I dove into Coates’ piece on a day when I was feeling morose. My home is decorated with reminders of Obama’s presidency. I attended both inaugurations. I’d interviewed him years before, when he was a senator from Chicago and I was a Los Angeles Times editorial writer. He’d called me back the day after the interview, to chat about the racial dynamics we’d explored. “Hey Sandy. It’s Barack.” I’ll never forget the confidence in his voice, as his hope battled my doubt that voters were ready for a black man in the White House.
I think Coates gets it right when he suggests that only this man, with his particular background and the outlook it bred, could have been our first black president.
Obama eschewed the “biracial” label — but he also had the privilege of moving through life unencumbered by the chains of history. There are no slaves in his ancestry. He neither reminds white Americans of collective guilt in this country’s original sin, nor carries the inherited burden of anger and shame that has shaped the psyche of so many black Americans. A sense of freedom, of unlimited horizons, has surrounded Obama’s life; something that most black men of his generation did not have access to.
Obama’s exotic background may have made him more palatable to whites, as Coates contends. But it also magnified his commitment to African Americans. He could have straddled the line; he chose to be one of us. That came through in subtle ways that others might not see: His cadence from the pulpit when he addressed the country’s grief. His comfort with dap and hugs as he greeted other black men. His familiarity with the urban slang my children have taught me.
For me, it’s never been just about whether he did or did not do enough politically for black people. His very presence was a perpetual reminder of the worth of our struggle, the value of our being. He represented blackness in its multi-faceted glory — we’re a family strong and generous enough to include and embrace both the president and the prison inmate.
“My President Was Black” reminds me of the magnitude of our loss. Coates’ essay made me feel proud, wistful, angry, empty and sad, but it also made me grateful for Barack Obama in ways that can’t be captured in slogans and statistics.
I belong to the last generation of black Americans with a personal connection to the state-sanctioned discrimination that Jim Crow laws allowed. As a child on summer visits to the Alabama farm where my mother grew up, we couldn’t stay in a Holiday Inn en route from Ohio or eat at a highway restaurant once we crossed the state line. I remember being guided by my mother toward “colored” drinking fountains and warned not to try on clothes when shopping in Montgomery.
I wish my mother had lived long enough to witness Obama’s presidency. And despite the fact that we seem to be moving backward now, I’m still amazed by how far this country has come in my lifetime.
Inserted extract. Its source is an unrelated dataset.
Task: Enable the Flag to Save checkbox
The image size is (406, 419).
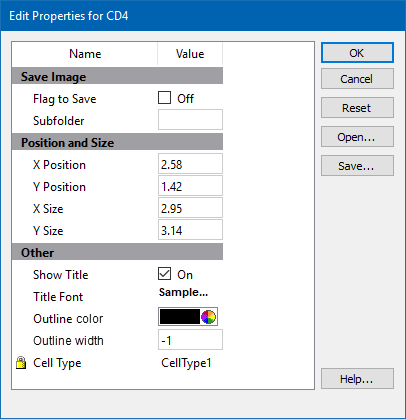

I’m hanging on now to something my mother used to say, though it puzzled me when I was young. She’d fled to Cleveland from Alabama in the 1940s. But she wanted to return to Montgomery after she retired. One thing she liked about the South, she said, was that you always know where people stood. If a white person didn’t like black people, they didn’t hide it; you knew. And if they did like you, you knew you could trust and count on them. She appreciated the upfront honesty of that.
I’m beginning to understand what she meant, now that racists and hate-mongers feel they have license to flaunt their bigotry. I suppose there is some value in seeing clearly who the enemy is.
But those voices don’t define my country.
My president was black. And the power of his vision and force of his dignity will continue to sustain and inspire me.